Sus cabellos casi del todo blancos peinados cuidadosamente hacia atrás, así como las profundas líneas de su entrecejo y mejillas parecen hablarnos de un hombre a punto de echarse a llorar. Sin embargo, algo en su semblante indica que libra una intensa lucha por mostrarse tranquilo, quizás la ilusión fallida de engañar a sus espectadores. Tal vez ensaya conmover al público, demostrar que su rostro erguido y limpio carece de culpas, que su inocencia reluce.
Pero no lo consigue. Ya no es Uribe, el mesías, el gran colombiano. Perdió sus poderes mágicos. Probablemente sea la primera vez en su vida que siente bajo su piel lo que significa ser víctima. Todo su pasado pretendió actuar en nombre de ellas, en su defensa, sin importarle nunca el sufrimiento que ocasionó a miles y miles de familias humildes, perseguidas con saña por él, sin la menor oportunidad de defenderse. El campeón de las víctimas sabe ahora lo que es serlo.
Se siente así, atrapado sin oportunidad de escape, reducido por fuerzas que no puede controlar. Solo que en su caso, esas fuerzas son las de la ley y la justicia. Y eso marca una enorme diferencia con las otras víctimas, las acribilladas por pertenecer a un partido político que no simpatizó nunca a la ultraderecha, las asesinadas por los grupos paramilitares para que otros se quedaran con sus propiedades, las engañadas y ejecutadas en los falsos positivos.
Recuerdo que en los tiempos del Plan Patriota llegaban a las regiones en conflicto, en helicópteros artillados, funcionarios de la Fiscalía General de la Nación. Previamente el Ejército se había encargado de visitar casa por casa a los campesinos para convidarlos a una reunión en la que se les darían algunas instrucciones de seguridad. Toda la población esperaba confiada a las autoridades. Rodeada por la tropa. Los fiscales que descendían recitaban nombres de sus largas listas.

------------------------------------------------------------

# SU TAREA
Retome el pasaje sobre Uribe y las víctimas del conflicto, y continúelo a partir de su última oración.

(Registros de datos)

------------------------------------------------------------

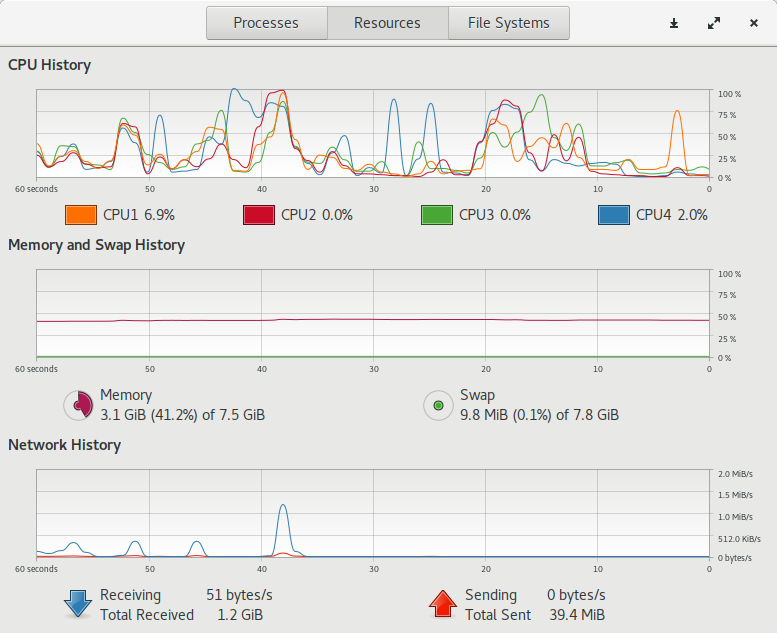Click the CPU History graph area

373,133
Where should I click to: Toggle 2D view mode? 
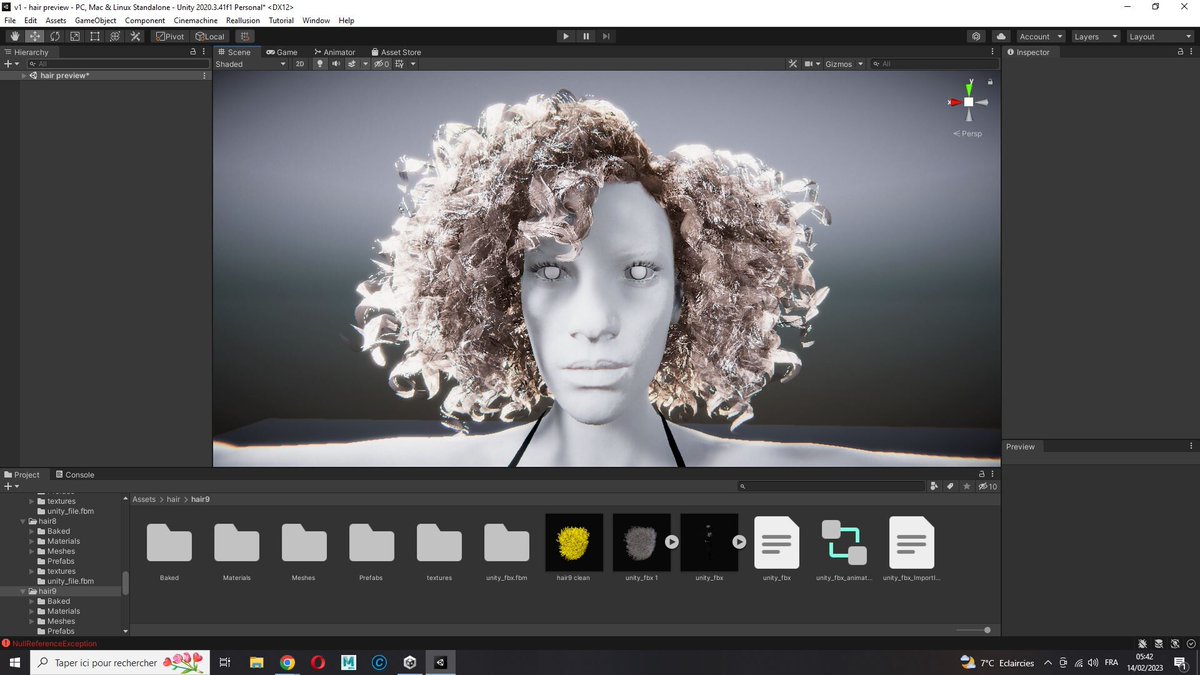[x=300, y=64]
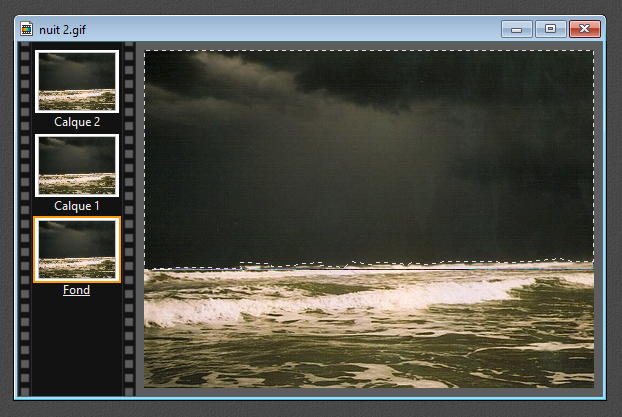The width and height of the screenshot is (622, 417).
Task: Close the nuit 2.gif window
Action: pos(583,29)
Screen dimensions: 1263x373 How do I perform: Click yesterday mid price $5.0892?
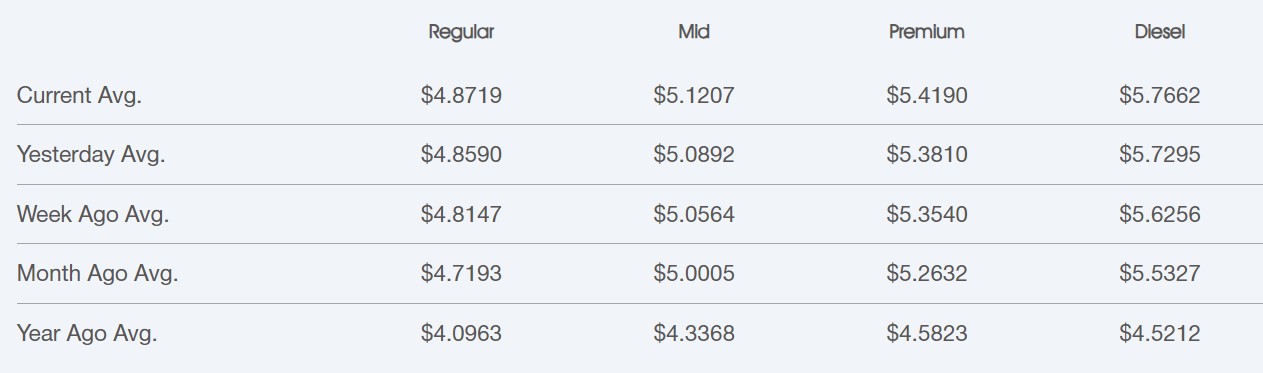tap(694, 155)
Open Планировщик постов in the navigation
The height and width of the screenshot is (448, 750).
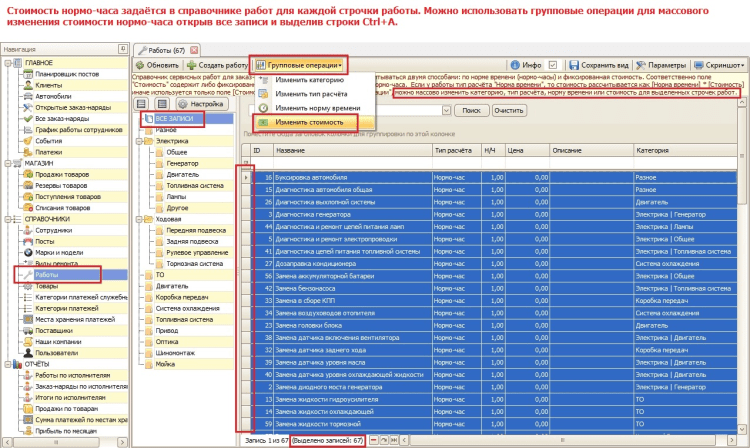tap(62, 74)
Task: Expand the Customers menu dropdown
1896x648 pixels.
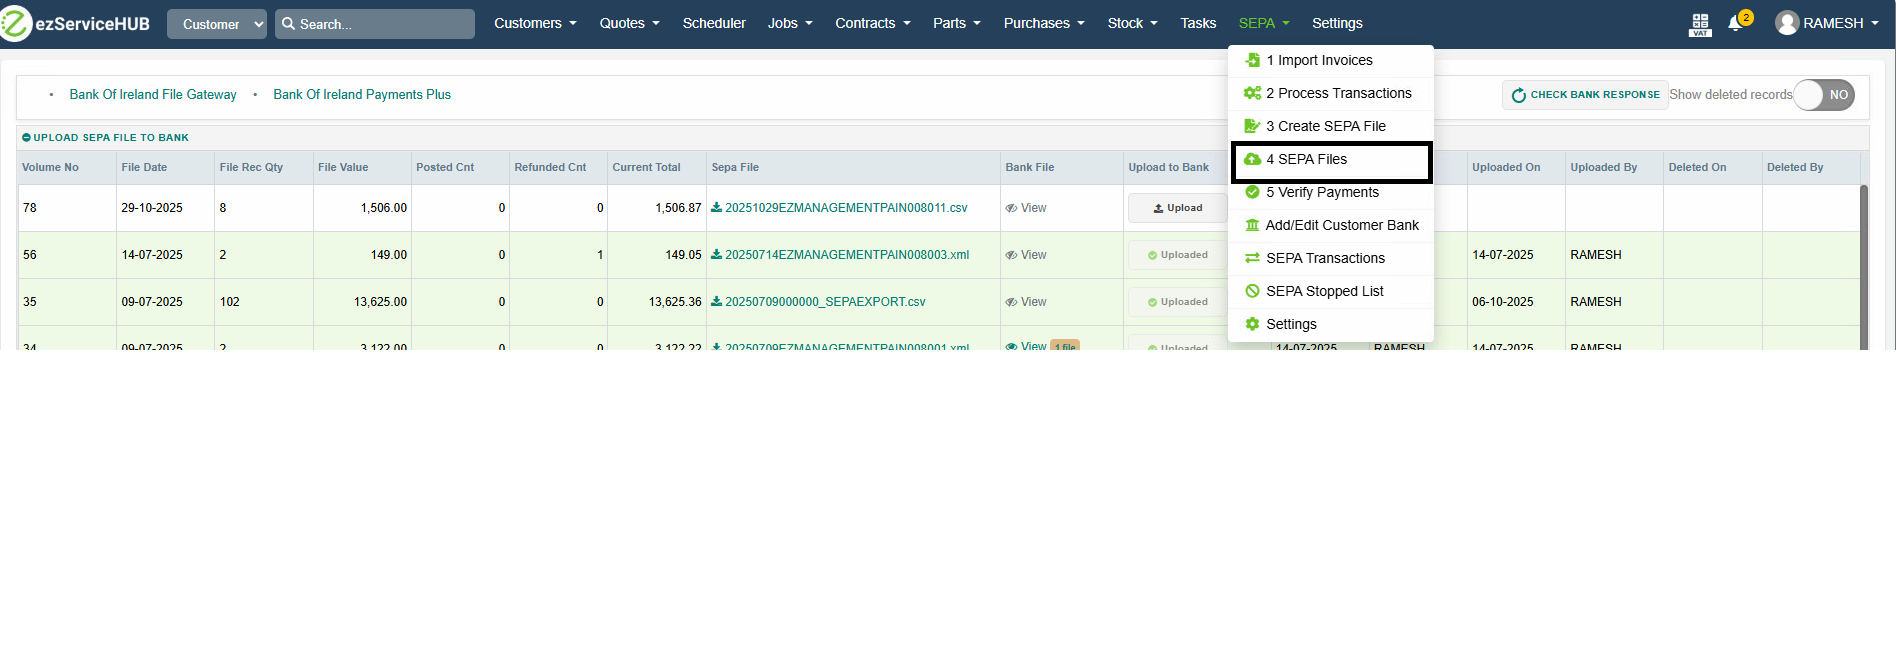Action: pyautogui.click(x=535, y=23)
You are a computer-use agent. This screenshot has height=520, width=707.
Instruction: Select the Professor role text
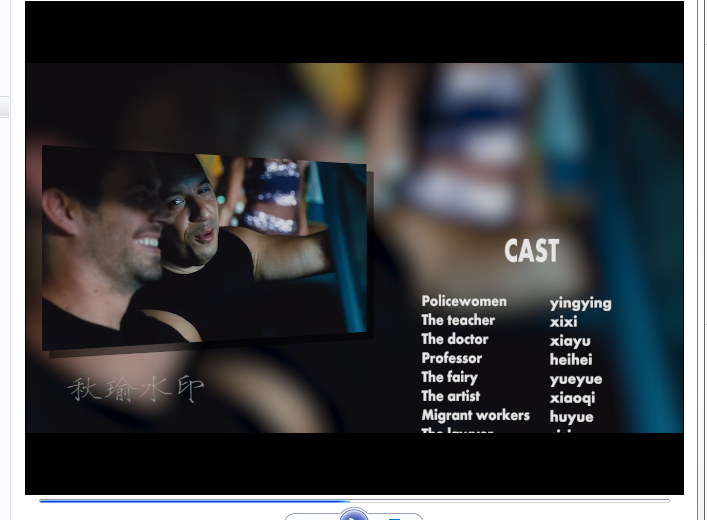[451, 358]
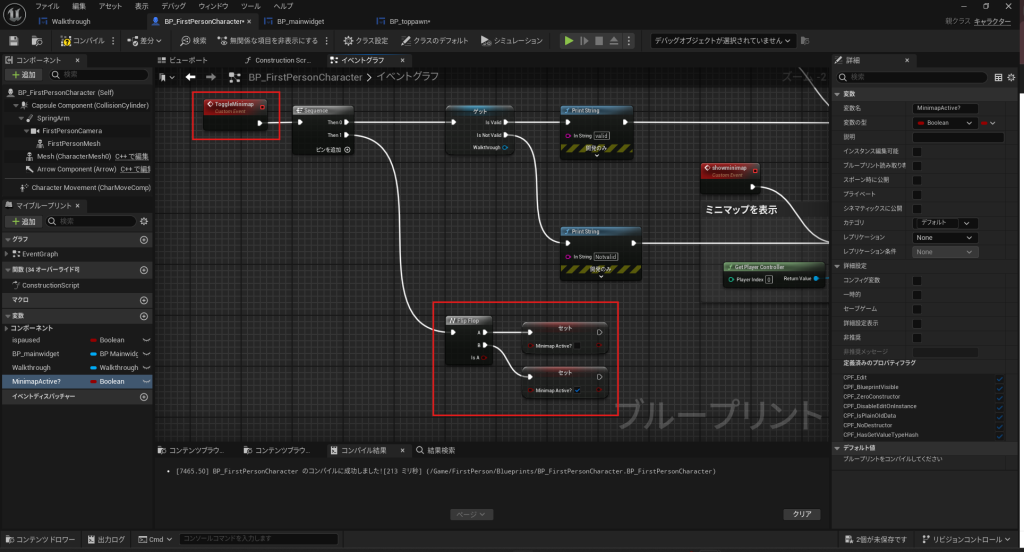The width and height of the screenshot is (1024, 552).
Task: Open the ウィンドウ menu in the menu bar
Action: (213, 6)
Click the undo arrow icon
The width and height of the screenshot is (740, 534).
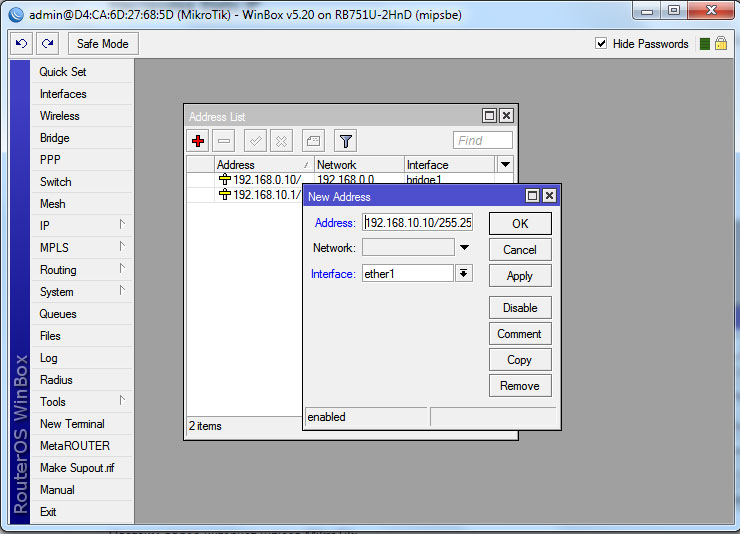point(21,44)
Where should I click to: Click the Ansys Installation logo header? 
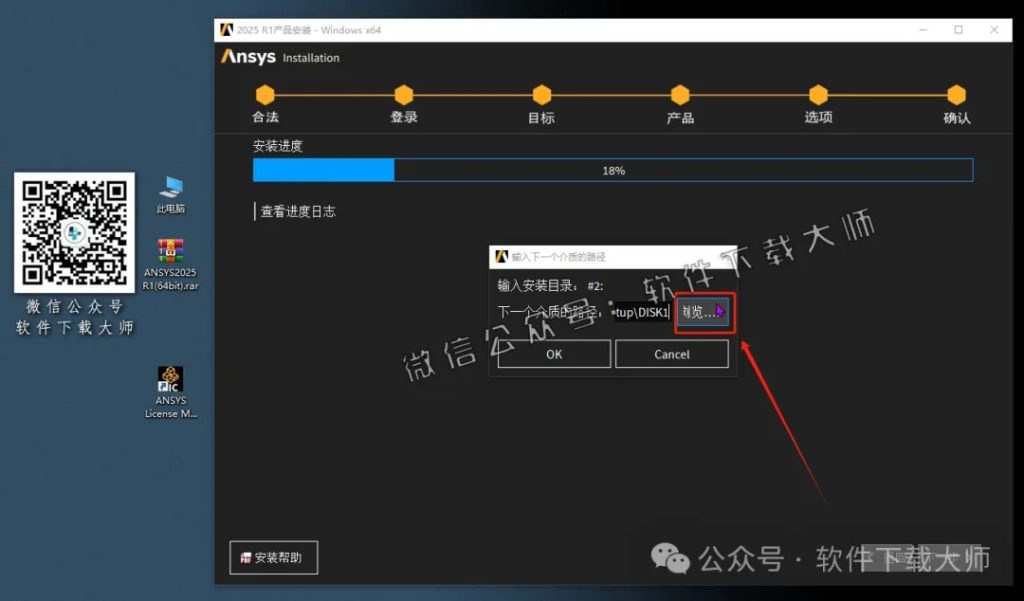(x=248, y=58)
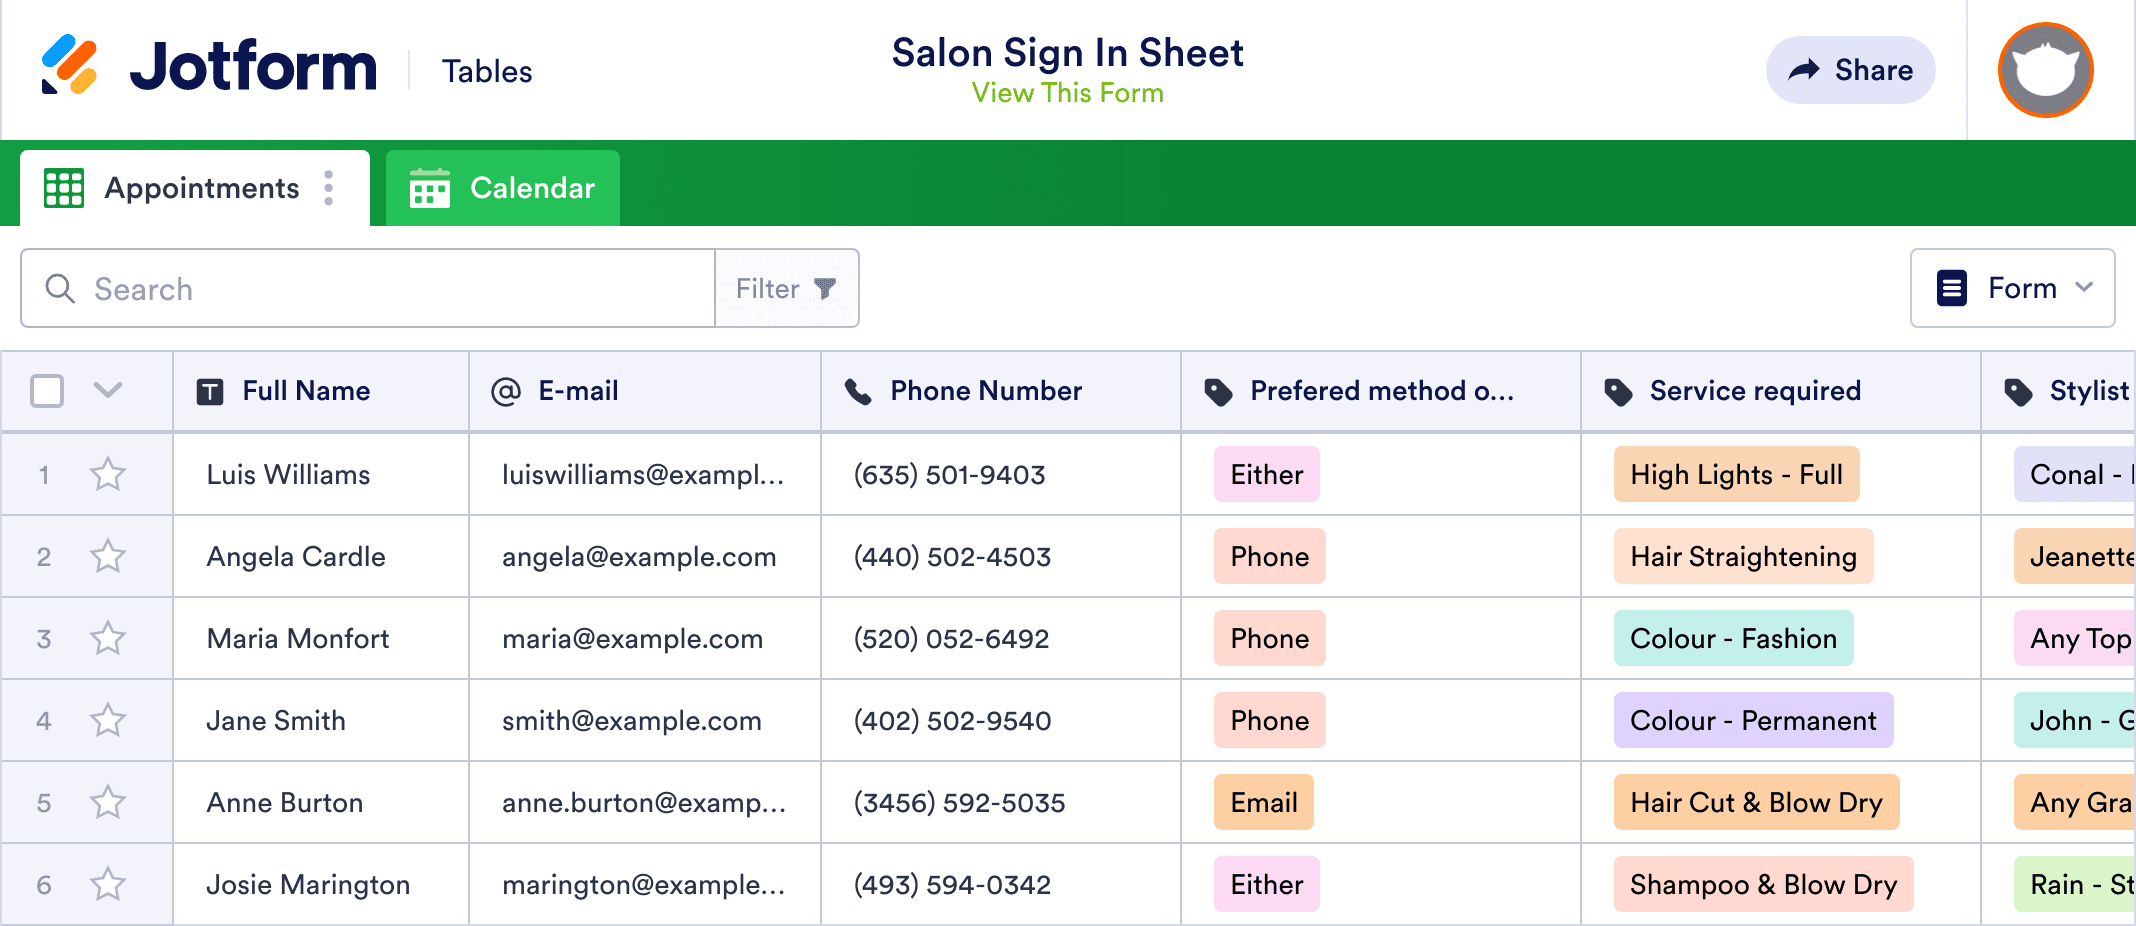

------------------------------------------------------------

# RESPUESTA
Todos, mujeres y hombres, eran obligados a abordar los helicópteros que acompañaban los fiscales. En unas horas se hallaban a centenares de kilómetros de sus familias, en ciudades extrañas, acusados de auxiliar los terroristas. Ninguno tenía cómo pagar un abogado, ni cómo defenderse. Pasaban meses, años y en el entretanto sus familias desfallecían, tenían que irse. Si tiempo después el campesino quedaba libre por falta de pruebas, solo encontraba ruinas.
Cuánto daño causaban las decisiones del régimen. Pero nadie podía hablar de ello sin poner en riesgo su vida. Las palabras del presidente eran infames, si los mataron no sería por estar cogiendo café. Fácil manera de lavarse las manos. Sin embargo, no es por eso que está llamado a responder Álvaro Uribe. Apenas se trata de la imputación seriamente respaldada por material probatorio, de haber intentado sobornar testigos para engañar la justicia.
Absolutamente absurdo pretender que se trata de un complot entre las Farc y la Corte Suprema de Justicia. O que se trata de una Corte presionada por los enemigos del senador. Se dejó caer, y él lo sabe. Se le nota en la mirada.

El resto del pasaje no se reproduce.